WPF - Windows Authentication

WPF - Windows Authentication

Old forum URL: forums.lhotka.net/forums/t/12031.aspx


cconte posted on Friday, June 21, 2013

Hi everyone,

I have recently re-read the excellent ebook « using Csla4-04-Dataportal » focusing on Windows Authentication. Actually, I'm trying to implement a 3 tiers wpf application authentication relying on Active Directory identity.

In my case, the user and client workstation are not on the AD domain, so I'm looking for a way where the user can specify a windows account AD (by example typing: domain, username and password) which will be next checked on the server part.

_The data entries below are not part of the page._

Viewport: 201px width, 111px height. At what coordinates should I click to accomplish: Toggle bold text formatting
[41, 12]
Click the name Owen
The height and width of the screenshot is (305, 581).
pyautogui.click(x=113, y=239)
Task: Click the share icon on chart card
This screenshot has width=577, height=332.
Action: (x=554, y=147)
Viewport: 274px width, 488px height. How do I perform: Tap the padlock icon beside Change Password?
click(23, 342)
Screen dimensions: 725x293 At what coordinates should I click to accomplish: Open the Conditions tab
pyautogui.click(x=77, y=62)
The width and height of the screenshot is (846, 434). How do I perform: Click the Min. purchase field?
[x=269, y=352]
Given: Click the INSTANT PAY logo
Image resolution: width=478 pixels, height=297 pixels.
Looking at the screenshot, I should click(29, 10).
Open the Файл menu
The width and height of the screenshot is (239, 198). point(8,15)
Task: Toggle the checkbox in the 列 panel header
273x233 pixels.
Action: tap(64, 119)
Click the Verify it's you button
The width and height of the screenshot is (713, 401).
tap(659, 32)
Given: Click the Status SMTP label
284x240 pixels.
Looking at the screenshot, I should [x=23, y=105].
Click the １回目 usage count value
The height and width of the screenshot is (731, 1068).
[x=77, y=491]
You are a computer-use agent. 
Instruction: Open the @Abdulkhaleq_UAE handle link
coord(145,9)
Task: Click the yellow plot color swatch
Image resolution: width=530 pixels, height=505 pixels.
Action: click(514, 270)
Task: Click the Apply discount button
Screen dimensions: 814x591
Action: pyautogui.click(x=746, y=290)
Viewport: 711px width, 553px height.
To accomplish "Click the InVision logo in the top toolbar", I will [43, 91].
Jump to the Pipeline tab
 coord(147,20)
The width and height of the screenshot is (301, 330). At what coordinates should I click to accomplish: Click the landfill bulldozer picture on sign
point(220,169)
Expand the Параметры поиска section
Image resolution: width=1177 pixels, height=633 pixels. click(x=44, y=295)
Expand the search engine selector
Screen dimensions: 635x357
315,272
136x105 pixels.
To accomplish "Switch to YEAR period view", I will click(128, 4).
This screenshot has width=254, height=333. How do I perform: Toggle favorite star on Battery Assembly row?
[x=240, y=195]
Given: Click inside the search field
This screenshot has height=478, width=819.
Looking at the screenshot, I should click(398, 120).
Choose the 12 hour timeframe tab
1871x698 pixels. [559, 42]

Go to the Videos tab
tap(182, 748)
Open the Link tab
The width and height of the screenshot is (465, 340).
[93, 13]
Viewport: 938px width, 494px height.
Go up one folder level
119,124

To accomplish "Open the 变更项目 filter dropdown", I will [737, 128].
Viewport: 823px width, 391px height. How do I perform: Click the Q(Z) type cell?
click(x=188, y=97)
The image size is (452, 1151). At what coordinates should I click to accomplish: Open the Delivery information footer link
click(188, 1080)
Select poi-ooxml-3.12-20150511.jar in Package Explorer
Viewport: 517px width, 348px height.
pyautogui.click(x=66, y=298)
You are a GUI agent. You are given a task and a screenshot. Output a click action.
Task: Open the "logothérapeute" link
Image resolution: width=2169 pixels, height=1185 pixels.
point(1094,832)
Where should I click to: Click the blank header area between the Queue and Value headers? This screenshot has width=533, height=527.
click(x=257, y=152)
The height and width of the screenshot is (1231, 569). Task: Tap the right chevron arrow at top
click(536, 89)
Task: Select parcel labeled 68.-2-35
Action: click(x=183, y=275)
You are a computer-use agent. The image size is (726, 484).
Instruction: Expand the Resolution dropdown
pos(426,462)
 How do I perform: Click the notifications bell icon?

In the samples provide with the ebooks, the "windows authentication solution" seems good but is it possible to create our own WindowsPrincipal :

I mean to do something like that

 

      System.AppDomain.CurrentDomain.SetPrincipalPolicy(

        New MyOwnWindowsPrincipal("domain", "UserName", "Password"));

 

instead

 

      System.AppDomain.CurrentDomain.SetPrincipalPolicy(

        System.Security.Principal.PrincipalPolicy.WindowsPrincipal);

 

Or should I use Custom Authentication and base my development on the "Custom authentication solution".

 

Thanks in advance for your help.

 

Cedric

RockfordLhotka replied on Friday, June 21, 2013

You can't create a Windows principal that actually carries real Windows AD info on the client, but you can create a custom principal that brings the list of roles/groups back to the client.

In the book I show how to do this with Silverlight, but the same technique works on WPF or any smart client scenario. You need to have your DataPortal_Fetch method for the identity object run on the server (in the domain) and load itself with the user's domain groups. The object that returns to the client is a custom principal, but at least it has the user's domain username and groups.

If you want to implement _impersonation_ on the server, that's harder. To do that you'll need the user to provide you with their domain password. Then on the server you can make a pretty simple call to a method on WindowsPrincipal (or WindowsIdentity?) to impersonate the user based on their username/password.

Obviously if you are ferrying the user's password around you'll want to encrypt it.

cconte replied on Monday, June 24, 2013

Thanks a lot Rocky for your enlightenment.

take your advice and I'm starting to look at the windows authentifcation using silverlight technique.